--- DATA FOR THIS TASK ---

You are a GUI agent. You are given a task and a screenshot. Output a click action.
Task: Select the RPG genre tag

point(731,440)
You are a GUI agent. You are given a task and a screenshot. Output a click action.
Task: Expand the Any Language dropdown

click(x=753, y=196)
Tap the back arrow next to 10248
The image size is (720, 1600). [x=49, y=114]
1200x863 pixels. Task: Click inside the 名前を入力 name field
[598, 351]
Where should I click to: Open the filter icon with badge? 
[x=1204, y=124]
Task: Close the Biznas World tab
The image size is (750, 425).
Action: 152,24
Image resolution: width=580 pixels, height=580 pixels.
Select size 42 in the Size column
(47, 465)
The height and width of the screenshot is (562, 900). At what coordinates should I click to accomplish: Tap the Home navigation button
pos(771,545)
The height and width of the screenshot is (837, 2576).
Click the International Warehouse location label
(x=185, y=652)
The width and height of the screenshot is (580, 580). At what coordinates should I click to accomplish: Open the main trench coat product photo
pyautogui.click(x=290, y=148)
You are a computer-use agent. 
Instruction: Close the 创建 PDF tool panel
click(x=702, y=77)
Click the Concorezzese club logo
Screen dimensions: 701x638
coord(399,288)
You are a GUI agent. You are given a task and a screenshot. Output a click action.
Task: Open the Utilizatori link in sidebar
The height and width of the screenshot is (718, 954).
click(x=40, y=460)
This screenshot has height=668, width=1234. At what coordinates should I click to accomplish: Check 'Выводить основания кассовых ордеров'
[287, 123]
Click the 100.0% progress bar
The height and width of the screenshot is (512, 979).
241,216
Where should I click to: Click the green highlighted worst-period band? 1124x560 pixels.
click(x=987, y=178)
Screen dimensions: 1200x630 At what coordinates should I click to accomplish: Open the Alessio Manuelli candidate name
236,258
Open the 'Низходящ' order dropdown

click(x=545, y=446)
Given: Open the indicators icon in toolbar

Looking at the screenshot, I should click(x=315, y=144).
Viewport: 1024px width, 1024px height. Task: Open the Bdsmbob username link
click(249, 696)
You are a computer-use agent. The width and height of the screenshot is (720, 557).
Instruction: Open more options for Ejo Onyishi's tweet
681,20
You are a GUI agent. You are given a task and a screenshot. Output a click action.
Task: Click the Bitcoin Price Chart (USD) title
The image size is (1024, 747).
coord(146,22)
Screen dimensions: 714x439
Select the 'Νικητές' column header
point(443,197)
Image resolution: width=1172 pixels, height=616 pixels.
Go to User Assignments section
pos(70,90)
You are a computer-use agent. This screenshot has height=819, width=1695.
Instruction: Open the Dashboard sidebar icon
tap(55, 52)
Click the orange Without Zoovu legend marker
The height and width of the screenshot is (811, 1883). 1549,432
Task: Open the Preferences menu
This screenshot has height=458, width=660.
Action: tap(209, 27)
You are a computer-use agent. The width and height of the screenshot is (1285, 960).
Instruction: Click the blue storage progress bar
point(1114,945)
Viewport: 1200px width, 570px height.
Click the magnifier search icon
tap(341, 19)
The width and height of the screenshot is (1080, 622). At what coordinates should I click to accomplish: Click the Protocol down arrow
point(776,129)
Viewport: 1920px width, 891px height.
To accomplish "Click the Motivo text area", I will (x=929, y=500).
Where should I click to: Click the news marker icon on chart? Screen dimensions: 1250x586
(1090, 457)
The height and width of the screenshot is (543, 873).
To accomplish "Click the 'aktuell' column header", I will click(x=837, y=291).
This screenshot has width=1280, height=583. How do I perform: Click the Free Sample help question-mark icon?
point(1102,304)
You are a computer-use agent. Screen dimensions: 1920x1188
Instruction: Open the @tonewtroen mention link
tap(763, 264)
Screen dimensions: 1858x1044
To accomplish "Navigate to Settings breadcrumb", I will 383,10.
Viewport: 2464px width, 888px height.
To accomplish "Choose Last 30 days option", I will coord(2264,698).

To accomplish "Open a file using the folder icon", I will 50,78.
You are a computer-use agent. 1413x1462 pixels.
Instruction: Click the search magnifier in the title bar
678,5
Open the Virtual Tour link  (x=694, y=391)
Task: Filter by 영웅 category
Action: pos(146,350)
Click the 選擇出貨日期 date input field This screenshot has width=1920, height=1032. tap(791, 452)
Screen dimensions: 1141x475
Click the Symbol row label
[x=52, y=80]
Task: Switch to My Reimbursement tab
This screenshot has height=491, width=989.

---

- _WORK REQUEST_: Restate each record above word for word.

- _OUTPUT FOR THIS TASK_:
You are a GUI agent. You are given a task and a screenshot. Output a click action.
Task: Select the RPG genre tag

point(731,440)
You are a GUI agent. You are given a task and a screenshot. Output a click action.
Task: Expand the Any Language dropdown

click(x=753, y=196)
Tap the back arrow next to 10248
The image size is (720, 1600). [x=49, y=114]
1200x863 pixels. Task: Click inside the 名前を入力 name field
[598, 351]
Where should I click to: Open the filter icon with badge? 
[x=1204, y=124]
Task: Close the Biznas World tab
The image size is (750, 425).
Action: 152,24
Image resolution: width=580 pixels, height=580 pixels.
Select size 42 in the Size column
(47, 465)
The height and width of the screenshot is (562, 900). At what coordinates should I click to accomplish: Tap the Home navigation button
pos(771,545)
The height and width of the screenshot is (837, 2576).
Click the International Warehouse location label
(x=185, y=652)
The width and height of the screenshot is (580, 580). At what coordinates should I click to accomplish: Open the main trench coat product photo
pyautogui.click(x=290, y=148)
You are a computer-use agent. 
Instruction: Close the 创建 PDF tool panel
click(x=702, y=77)
Click the Concorezzese club logo
Screen dimensions: 701x638
coord(399,288)
You are a GUI agent. You are given a task and a screenshot. Output a click action.
Task: Open the Utilizatori link in sidebar
The height and width of the screenshot is (718, 954).
click(x=40, y=460)
This screenshot has height=668, width=1234. At what coordinates should I click to accomplish: Check 'Выводить основания кассовых ордеров'
[287, 123]
Click the 100.0% progress bar
The height and width of the screenshot is (512, 979).
241,216
Where should I click to: Click the green highlighted worst-period band? 1124x560 pixels.
click(x=987, y=178)
Screen dimensions: 1200x630 At what coordinates should I click to accomplish: Open the Alessio Manuelli candidate name
236,258
Open the 'Низходящ' order dropdown

click(x=545, y=446)
Given: Open the indicators icon in toolbar

Looking at the screenshot, I should click(x=315, y=144).
Viewport: 1024px width, 1024px height. Task: Open the Bdsmbob username link
click(249, 696)
You are a computer-use agent. The width and height of the screenshot is (720, 557).
Instruction: Open more options for Ejo Onyishi's tweet
681,20
You are a GUI agent. You are given a task and a screenshot. Output a click action.
Task: Click the Bitcoin Price Chart (USD) title
The image size is (1024, 747).
coord(146,22)
Screen dimensions: 714x439
Select the 'Νικητές' column header
point(443,197)
Image resolution: width=1172 pixels, height=616 pixels.
Go to User Assignments section
pos(70,90)
You are a computer-use agent. This screenshot has height=819, width=1695.
Instruction: Open the Dashboard sidebar icon
tap(55, 52)
Click the orange Without Zoovu legend marker
The height and width of the screenshot is (811, 1883). 1549,432
Task: Open the Preferences menu
This screenshot has height=458, width=660.
Action: tap(209, 27)
You are a computer-use agent. The width and height of the screenshot is (1285, 960).
Instruction: Click the blue storage progress bar
point(1114,945)
Viewport: 1200px width, 570px height.
Click the magnifier search icon
tap(341, 19)
The width and height of the screenshot is (1080, 622). At what coordinates should I click to accomplish: Click the Protocol down arrow
point(776,129)
Viewport: 1920px width, 891px height.
To accomplish "Click the Motivo text area", I will (x=929, y=500).
Where should I click to: Click the news marker icon on chart? Screen dimensions: 1250x586
(1090, 457)
The height and width of the screenshot is (543, 873).
To accomplish "Click the 'aktuell' column header", I will click(x=837, y=291).
This screenshot has width=1280, height=583. How do I perform: Click the Free Sample help question-mark icon?
point(1102,304)
You are a computer-use agent. Screen dimensions: 1920x1188
Instruction: Open the @tonewtroen mention link
tap(763, 264)
Screen dimensions: 1858x1044
To accomplish "Navigate to Settings breadcrumb", I will 383,10.
Viewport: 2464px width, 888px height.
To accomplish "Choose Last 30 days option", I will coord(2264,698).

To accomplish "Open a file using the folder icon", I will 50,78.
You are a computer-use agent. 1413x1462 pixels.
Instruction: Click the search magnifier in the title bar
678,5
Open the Virtual Tour link  (x=694, y=391)
Task: Filter by 영웅 category
Action: pos(146,350)
Click the 選擇出貨日期 date input field This screenshot has width=1920, height=1032. tap(791, 452)
Screen dimensions: 1141x475
Click the Symbol row label
[x=52, y=80]
Task: Switch to My Reimbursement tab
This screenshot has height=491, width=989.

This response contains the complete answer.